Harvesting the sun
The final phase of the University of Northern Iowa's new Multimodal Transportation Center (MMTC) is underway and is another component of the university's leadership in sustainability.
By the end of the summer, 11 rows of photovoltaic (PV) panels will top the MMTC, harvesting the sun's energy rather than reflecting it back into the atmosphere. The energy produced, in conjunction with the building's geothermal heating system, supplies approximately all of the energy needs for the building, making it a net-zero energy use building -- one of Iowa's first.
The 960 crystalline PV panels lining the MMTC roof are each 3 by 5 feet and weigh approximately 40 pounds. Each year they will produce approximately 263,600 kWhr of electricity. The system will connect into the university's electrical infrastructure, and any energy not used in the building will be used elsewhere on campus.
The MMTC's PV addition places the PV panel array above the top deck of the parking ramp, tilted up toward the south, to ensure the maximum amount of electricity can be generated through all four seasons.
According to a 2008 report by students enrolled in UNI's Professional Science Master's program, a PV system needs a sturdy base or support system, and shading is always a concern.
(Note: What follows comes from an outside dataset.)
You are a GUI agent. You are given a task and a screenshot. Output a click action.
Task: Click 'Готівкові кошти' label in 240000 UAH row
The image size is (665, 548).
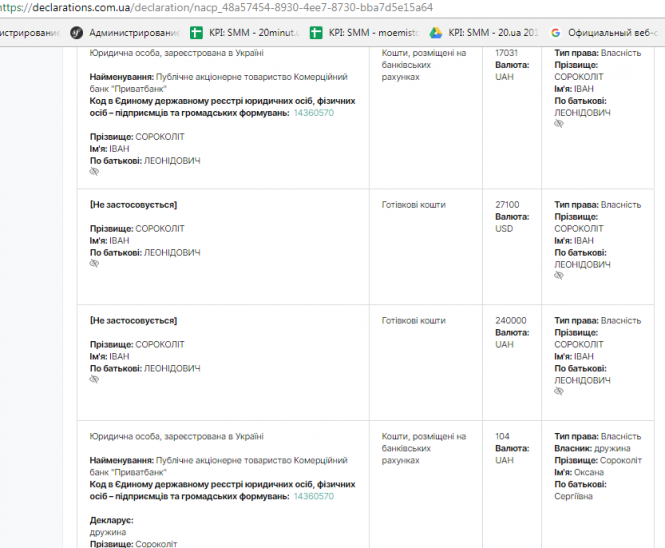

Using roofs on campus -- many of which are large, flat and above nearby structures and trees -- for PV systems is a wise use of campus space.
The PV system also is an educational tool, as alternative energies and solar energy, specifically, become larger players in areas of study such as science, technology, political science and sociology. UNI already has held courses specifically on solar energy and sustainability, coordinates solar technology training and provides outreach to K through 12 schools in energy conservation and renewable energies.